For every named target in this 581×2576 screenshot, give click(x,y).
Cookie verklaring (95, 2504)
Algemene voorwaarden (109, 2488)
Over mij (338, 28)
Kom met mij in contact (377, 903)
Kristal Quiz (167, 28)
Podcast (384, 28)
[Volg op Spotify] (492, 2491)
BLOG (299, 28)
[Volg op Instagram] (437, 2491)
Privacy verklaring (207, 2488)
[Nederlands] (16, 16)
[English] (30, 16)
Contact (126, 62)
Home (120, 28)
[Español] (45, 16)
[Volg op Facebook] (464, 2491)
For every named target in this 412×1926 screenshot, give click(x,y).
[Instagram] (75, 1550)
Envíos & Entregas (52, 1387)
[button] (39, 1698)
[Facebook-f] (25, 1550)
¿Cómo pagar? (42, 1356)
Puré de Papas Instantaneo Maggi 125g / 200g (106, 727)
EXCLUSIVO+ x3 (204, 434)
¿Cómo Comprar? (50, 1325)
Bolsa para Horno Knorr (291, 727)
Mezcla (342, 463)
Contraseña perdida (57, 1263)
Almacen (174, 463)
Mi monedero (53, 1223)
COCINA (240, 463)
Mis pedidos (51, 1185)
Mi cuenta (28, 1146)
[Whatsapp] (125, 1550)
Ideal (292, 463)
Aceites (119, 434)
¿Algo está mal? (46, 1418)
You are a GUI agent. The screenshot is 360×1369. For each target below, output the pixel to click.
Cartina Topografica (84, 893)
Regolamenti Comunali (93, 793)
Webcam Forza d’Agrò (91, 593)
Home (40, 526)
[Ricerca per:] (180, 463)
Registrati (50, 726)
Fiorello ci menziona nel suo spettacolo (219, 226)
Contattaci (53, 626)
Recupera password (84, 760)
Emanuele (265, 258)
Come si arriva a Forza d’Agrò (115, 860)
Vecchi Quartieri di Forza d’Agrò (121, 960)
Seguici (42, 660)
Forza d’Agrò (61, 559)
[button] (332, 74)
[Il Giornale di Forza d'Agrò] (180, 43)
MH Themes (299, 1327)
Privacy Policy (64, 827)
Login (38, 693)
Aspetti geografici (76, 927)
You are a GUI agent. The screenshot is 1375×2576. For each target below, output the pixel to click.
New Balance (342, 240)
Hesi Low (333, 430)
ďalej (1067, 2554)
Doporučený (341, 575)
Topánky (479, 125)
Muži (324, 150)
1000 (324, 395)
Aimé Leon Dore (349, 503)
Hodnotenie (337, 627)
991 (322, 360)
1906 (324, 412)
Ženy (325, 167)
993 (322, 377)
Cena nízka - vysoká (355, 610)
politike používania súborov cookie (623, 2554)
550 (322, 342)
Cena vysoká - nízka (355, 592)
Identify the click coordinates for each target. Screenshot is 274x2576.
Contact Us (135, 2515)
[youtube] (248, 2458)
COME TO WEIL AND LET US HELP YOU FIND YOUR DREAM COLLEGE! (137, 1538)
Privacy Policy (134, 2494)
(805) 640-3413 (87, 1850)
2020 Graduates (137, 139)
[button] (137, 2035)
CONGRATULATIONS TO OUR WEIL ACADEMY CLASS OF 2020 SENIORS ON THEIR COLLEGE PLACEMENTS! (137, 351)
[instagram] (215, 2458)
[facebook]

********************

Problem details: Exact lines only, please: output the listing from the first line to the line with "Come si arriva a Forza d’Agrò (115, 860)", both included.

Solved exercise:
For every named target in this 581×2576 screenshot, give click(x,y).
Cookie verklaring (95, 2504)
Algemene voorwaarden (109, 2488)
Over mij (338, 28)
Kom met mij in contact (377, 903)
Kristal Quiz (167, 28)
Podcast (384, 28)
[Volg op Spotify] (492, 2491)
BLOG (299, 28)
[Volg op Instagram] (437, 2491)
Privacy verklaring (207, 2488)
[Nederlands] (16, 16)
[English] (30, 16)
Contact (126, 62)
Home (120, 28)
[Español] (45, 16)
[Volg op Facebook] (464, 2491)
For every named target in this 412×1926 screenshot, give click(x,y).
[Instagram] (75, 1550)
Envíos & Entregas (52, 1387)
[button] (39, 1698)
[Facebook-f] (25, 1550)
¿Cómo pagar? (42, 1356)
Puré de Papas Instantaneo Maggi 125g / 200g (106, 727)
EXCLUSIVO+ x3 (204, 434)
¿Cómo Comprar? (50, 1325)
Bolsa para Horno Knorr (291, 727)
Mezcla (342, 463)
Contraseña perdida (57, 1263)
Almacen (174, 463)
Mi monedero (53, 1223)
COCINA (240, 463)
Mis pedidos (51, 1185)
Mi cuenta (28, 1146)
[Whatsapp] (125, 1550)
Ideal (292, 463)
Aceites (119, 434)
¿Algo está mal? (46, 1418)
You are a GUI agent. The screenshot is 360×1369. For each target below, output the pixel to click.
Cartina Topografica (84, 893)
Regolamenti Comunali (93, 793)
Webcam Forza d’Agrò (91, 593)
Home (40, 526)
[Ricerca per:] (180, 463)
Registrati (50, 726)
Fiorello ci menziona nel suo spettacolo (219, 226)
Contattaci (53, 626)
Recupera password (84, 760)
Emanuele (265, 258)
Come si arriva a Forza d’Agrò (115, 860)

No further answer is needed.